Baba
‘‘devlete ve millete’’ taktığı yüz milyonlarca borç nedeniyle içerde, oğlan
‘‘motokros sefasında’’ diyerek...
Durum Allah'ın bile gücüne gitmiş olacak ki,
Önay Efendi bu eğlencelerden birinde düşüp bacağını kırmıştı.
Neyse uzatmayalım,
Önay Bilgin motosiklete merak sarınca, bu işi kendisine öğretmesi için eski şampiyon motosikletçilerden
Süleyman Memnun'dan ders almaya başlamıştı.

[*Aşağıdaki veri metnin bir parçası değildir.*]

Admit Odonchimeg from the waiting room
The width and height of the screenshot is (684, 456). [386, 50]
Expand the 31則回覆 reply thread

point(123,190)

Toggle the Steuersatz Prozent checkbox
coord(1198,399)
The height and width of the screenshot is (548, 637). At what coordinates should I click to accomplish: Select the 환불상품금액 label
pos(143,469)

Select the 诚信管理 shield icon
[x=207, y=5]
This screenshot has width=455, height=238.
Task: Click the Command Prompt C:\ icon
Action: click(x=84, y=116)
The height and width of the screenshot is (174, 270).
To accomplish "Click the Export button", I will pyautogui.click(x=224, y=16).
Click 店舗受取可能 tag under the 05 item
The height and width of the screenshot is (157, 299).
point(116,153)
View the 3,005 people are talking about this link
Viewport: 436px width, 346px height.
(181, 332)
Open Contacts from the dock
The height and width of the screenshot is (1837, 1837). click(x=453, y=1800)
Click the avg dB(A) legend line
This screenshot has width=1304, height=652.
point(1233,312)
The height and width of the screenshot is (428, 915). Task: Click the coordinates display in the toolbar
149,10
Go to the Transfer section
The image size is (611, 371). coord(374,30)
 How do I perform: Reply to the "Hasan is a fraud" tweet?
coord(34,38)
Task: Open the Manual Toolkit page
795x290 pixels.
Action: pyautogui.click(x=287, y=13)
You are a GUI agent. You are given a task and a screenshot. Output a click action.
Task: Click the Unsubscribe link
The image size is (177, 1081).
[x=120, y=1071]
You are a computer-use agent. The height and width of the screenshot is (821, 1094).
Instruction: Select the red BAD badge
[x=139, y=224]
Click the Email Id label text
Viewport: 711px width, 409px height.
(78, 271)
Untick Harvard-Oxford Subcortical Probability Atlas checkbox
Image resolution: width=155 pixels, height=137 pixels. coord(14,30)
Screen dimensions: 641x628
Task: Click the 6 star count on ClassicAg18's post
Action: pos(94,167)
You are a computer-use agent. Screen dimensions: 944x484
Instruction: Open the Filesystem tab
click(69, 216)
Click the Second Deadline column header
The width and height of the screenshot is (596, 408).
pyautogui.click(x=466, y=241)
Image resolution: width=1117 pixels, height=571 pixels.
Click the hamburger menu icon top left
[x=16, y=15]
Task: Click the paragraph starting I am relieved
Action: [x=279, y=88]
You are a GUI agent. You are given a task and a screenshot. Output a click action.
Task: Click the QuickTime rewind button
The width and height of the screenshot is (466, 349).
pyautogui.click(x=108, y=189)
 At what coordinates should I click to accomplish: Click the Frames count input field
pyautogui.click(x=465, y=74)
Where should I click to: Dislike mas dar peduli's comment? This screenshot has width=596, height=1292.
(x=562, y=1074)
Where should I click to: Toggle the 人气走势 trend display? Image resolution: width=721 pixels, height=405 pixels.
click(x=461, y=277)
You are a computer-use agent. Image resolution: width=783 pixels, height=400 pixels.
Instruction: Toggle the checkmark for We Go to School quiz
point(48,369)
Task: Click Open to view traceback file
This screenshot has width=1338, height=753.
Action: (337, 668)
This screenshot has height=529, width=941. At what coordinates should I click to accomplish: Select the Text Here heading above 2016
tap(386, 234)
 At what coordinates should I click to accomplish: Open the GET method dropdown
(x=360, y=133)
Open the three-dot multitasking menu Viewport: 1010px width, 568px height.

Önay Bilgin'in gazetesi Sabah, bir süreden beri bağımsız bir motosiklet federasyonu kurulması için yayın yapıyor.
Peki bu federasyonun başkanlığı için uygun gördükleri isim kim?
Önay'ın motor hocası
Süleyman Memnun.
Daha da güzeli,
Önay Bilgin Gençlik ve Spor Genel Müdürlüğü'ne taahhütte bulunuyor,
‘‘5 yıl boyunca federasyonun tüm masraflarını ben üstleneceğim’’ diye.
Eğer genetik diye bir bilim var ise bu iş olmaz.
Çünkü babası da Etibank'tan
‘‘apardığı’’ yüz milyonlarca doları ödeyeceğine dair taahhütte bulunmuş ama zırnık ödememişti.
Devletin hazinesine yüz milyonlarca dolar borcu olan ve bu borcu ödemeyen bir ailenin, devletin başka bir birimine para taahhüdünde bulunması ilginç.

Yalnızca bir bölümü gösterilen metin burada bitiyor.